To summarize: The British government’s response to the Covid pandemic switched from “Plan A” – a public health response led by the Department of Health, to “Plan B” – a surveillance and lockdown response, modeled on responses to terrorist attacks, led by intelligence operatives, and operating in secrecy.
What prompted the switch?
This is the million dollar question – not just in the UK, but in the US and all over the world, where the same pattern was followed.
Any documents directly stating the reason for the switch, and who actually ordered it, are not in the public domain, because “Plan B” was carried out by secretive government agencies (the NSC in the US, the JBC in Britain), whose proceedings are not publicly available.
Nevertheless, in his testimony to Parliament, Dominic Cummings offered some unsurprising clues.
Dominic Cummings: “How Do We Make This Transition from Plan A to Plan B [Plan Bill]?”
In the May 2021 hearings, Cummings testified that in March 2020 he was being told by “people like Bill Gates and that kind of network” that the “new mRNA vaccines could smash the conventional wisdom,” which should “not necessarily” be followed. (p. 79)
It’s significant to note that, in March 2020, Operation Warp Speed – which encompassed different types of vaccines, not just mRNA-based products – had not even officially launched yet.
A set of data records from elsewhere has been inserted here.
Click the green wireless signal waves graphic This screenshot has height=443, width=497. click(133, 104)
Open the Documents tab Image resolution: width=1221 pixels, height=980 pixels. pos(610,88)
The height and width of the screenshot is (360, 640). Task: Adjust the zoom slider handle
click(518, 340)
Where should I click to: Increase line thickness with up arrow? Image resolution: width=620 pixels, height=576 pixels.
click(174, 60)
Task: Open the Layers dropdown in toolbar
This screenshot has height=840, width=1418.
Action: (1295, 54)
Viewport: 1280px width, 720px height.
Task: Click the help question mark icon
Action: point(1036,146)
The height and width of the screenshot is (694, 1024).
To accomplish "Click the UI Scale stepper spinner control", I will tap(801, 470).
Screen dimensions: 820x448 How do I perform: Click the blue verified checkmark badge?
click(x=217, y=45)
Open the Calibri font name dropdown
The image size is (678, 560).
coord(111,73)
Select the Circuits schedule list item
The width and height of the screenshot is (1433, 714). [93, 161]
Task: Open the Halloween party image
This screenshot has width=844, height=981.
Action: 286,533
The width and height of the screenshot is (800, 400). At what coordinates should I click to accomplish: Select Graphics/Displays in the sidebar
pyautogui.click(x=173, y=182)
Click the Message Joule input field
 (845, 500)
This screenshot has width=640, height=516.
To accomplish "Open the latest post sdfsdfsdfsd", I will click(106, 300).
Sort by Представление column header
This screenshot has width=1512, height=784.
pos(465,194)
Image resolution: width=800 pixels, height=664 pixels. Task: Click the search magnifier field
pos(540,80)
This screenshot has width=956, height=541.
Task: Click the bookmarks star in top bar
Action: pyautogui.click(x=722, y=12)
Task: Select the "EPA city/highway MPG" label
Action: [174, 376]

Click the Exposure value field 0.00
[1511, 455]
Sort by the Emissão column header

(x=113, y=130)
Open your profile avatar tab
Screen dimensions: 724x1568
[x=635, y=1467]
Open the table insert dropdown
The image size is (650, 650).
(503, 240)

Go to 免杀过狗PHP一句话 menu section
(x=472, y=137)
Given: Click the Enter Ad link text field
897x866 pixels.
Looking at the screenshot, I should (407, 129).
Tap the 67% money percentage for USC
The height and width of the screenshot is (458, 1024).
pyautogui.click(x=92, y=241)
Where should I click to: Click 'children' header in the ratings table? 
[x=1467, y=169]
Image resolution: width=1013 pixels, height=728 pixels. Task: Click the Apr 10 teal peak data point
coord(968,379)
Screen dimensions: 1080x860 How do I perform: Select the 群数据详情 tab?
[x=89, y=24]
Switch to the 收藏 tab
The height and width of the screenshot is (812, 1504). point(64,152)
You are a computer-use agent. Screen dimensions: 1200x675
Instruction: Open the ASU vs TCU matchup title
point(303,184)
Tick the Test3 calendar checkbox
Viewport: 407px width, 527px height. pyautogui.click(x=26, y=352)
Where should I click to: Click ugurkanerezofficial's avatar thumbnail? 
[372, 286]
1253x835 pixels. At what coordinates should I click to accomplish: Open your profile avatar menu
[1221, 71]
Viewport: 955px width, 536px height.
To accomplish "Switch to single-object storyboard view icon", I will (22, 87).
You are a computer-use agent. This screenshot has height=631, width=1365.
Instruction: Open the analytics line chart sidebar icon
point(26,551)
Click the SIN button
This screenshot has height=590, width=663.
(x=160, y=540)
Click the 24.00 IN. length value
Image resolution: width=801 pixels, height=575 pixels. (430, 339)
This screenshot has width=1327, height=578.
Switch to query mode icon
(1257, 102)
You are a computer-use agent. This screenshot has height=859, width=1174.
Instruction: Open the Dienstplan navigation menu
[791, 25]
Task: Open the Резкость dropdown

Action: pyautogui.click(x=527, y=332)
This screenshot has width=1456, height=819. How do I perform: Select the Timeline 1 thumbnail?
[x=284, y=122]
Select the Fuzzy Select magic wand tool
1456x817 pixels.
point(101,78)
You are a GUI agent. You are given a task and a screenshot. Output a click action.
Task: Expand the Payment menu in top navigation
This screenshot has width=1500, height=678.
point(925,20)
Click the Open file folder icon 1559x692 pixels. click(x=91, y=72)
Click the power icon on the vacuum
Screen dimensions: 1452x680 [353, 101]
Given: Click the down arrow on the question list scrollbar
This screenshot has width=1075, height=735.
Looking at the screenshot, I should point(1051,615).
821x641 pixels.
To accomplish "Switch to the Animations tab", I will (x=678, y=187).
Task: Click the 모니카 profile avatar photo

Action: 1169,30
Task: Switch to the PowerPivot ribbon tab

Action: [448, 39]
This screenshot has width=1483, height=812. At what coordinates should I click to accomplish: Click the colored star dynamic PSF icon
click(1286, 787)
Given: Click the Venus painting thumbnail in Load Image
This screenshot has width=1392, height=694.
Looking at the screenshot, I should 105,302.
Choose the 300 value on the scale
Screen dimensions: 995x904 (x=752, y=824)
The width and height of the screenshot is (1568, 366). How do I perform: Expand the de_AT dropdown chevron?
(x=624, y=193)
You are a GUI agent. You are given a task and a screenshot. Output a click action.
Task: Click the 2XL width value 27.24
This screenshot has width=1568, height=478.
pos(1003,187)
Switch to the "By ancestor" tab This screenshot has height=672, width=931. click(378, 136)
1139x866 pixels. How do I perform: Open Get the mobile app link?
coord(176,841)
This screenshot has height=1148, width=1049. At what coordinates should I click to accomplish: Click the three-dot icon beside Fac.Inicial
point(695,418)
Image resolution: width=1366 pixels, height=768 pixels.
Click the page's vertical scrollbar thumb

There was no way to know whether mRNA or any other vaccines could be successfully tested, approved and manufactured in time to impact the course of Covid. Yet “Bill Gates and that kind of network” were already saying conventional wisdom would be smashed by them.
The same network, according to Cummings, said he needed to think of developing vaccines for Covid as “the Manhattan Project in World War II or the Apollo program.” This is the exact same language used by career bioweapons expert and Operation Warp Speed creator, Robert Kadlec.
Cummings said they told him “the actual expected return on this is so high that even if it does turn out to be all wasted billions, it is still a good gamble in the end.”
As a result of these conversations with “Bill Gates and people like that,” Cummings reported, he and Chief Scientific Advisor Patrick Vallance decided they “must take it out of the Department of Health.” (p. 79)
What exactly is “it”? At the very least, the whole vaccine development, manufacturing and procurement process. More broadly, the inference of his testimony is that “it” was the entire pandemic response, which Cummings described as “PPE, testing, shielding” and “all the problems the DH [Department of Health] had.”
Plan B, based on Cummings’ testimony, was: Wait for the vaccines. And how do you do that? Use the surveillance of the JBC, the emergency powers of the government, and the enforcement of the police to lockdown until the vaccines become available. But not just any vaccines. The Bill Gates-promised mRNA vaccines.
CONCLUSION
In the UK, as in the US, the Covid pandemic response switched abruptly in mid-March 2020 from long-established public health protocols to an unprecedented totalitarian lockdown-until-vaccine plan. The apparent impetus was the anticipation for the astronomical “return” on mRNA vaccines, which had yet to be developed, tested or approved.
I believe the same pattern happened in all Five Eyes (US, UK, Canada, Australia, NZ) and NATO countries.
The result was, as Reuters reported in December 2021, the biggest upward wealth shift in history, devastation of poor communities and countries, destruction of small businesses worldwide, and a massive concentration of wealth and power in the hands of global corporations, NGOs and the military/intelligence alliances that provided enforcement and cover for their efforts.
This is not a conspiracy theory. It is a description of what happened.